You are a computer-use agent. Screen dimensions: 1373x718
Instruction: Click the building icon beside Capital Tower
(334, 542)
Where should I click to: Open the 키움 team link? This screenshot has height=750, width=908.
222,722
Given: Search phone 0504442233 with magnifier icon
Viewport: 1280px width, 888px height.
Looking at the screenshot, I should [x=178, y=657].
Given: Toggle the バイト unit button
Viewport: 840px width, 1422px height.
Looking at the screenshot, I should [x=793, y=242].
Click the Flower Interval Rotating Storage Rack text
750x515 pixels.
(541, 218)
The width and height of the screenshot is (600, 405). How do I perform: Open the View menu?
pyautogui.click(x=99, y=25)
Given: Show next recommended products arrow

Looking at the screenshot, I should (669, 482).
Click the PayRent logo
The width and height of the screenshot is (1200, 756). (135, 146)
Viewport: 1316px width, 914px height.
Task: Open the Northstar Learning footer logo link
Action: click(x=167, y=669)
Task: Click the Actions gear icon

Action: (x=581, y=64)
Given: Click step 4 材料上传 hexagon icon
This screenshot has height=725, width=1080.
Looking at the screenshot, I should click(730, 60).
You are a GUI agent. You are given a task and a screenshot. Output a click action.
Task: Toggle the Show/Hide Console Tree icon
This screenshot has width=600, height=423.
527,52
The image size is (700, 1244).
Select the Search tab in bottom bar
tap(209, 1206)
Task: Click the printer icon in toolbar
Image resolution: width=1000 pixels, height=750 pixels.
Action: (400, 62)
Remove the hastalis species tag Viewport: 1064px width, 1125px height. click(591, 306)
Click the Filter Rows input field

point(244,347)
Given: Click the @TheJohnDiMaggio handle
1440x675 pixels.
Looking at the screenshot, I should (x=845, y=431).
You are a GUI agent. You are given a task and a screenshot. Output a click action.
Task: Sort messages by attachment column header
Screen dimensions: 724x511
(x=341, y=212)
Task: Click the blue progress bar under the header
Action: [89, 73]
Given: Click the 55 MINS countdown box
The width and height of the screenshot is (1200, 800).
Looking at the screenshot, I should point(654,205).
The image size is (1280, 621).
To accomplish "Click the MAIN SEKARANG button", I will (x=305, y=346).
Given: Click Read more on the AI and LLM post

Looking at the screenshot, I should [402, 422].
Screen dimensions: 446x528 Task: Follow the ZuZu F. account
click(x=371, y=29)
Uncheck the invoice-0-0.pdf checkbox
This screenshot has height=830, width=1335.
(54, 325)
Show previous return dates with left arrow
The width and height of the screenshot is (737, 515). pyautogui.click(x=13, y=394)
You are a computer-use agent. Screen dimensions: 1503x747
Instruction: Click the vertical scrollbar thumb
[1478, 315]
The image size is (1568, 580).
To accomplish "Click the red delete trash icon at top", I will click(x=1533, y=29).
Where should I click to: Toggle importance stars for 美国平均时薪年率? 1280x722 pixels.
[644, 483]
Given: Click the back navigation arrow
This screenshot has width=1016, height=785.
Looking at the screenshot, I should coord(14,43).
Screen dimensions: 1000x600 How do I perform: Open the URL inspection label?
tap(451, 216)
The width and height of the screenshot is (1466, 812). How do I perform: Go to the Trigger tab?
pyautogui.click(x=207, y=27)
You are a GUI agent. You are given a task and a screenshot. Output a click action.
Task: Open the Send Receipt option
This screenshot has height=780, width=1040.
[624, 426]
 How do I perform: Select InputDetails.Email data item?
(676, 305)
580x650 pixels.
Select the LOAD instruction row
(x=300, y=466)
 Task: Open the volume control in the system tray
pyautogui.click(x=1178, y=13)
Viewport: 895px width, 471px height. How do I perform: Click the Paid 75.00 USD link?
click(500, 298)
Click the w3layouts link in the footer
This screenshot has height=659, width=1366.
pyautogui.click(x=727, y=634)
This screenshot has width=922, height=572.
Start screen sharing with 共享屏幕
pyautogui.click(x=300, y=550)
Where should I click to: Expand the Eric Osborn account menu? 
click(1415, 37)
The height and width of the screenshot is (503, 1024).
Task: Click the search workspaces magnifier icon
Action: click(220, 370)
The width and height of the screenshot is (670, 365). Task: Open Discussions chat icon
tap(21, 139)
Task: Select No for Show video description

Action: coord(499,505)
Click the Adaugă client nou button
..............................
• [Task details]: Repeat precisely the lines of the data starting at the one containing "The width and height of the screenshot is (670, 365).", last line included.

• [Exercise solution]:
The width and height of the screenshot is (670, 365). Task: Open Discussions chat icon
tap(21, 139)
Task: Select No for Show video description

Action: coord(499,505)
Click the Adaugă client nou button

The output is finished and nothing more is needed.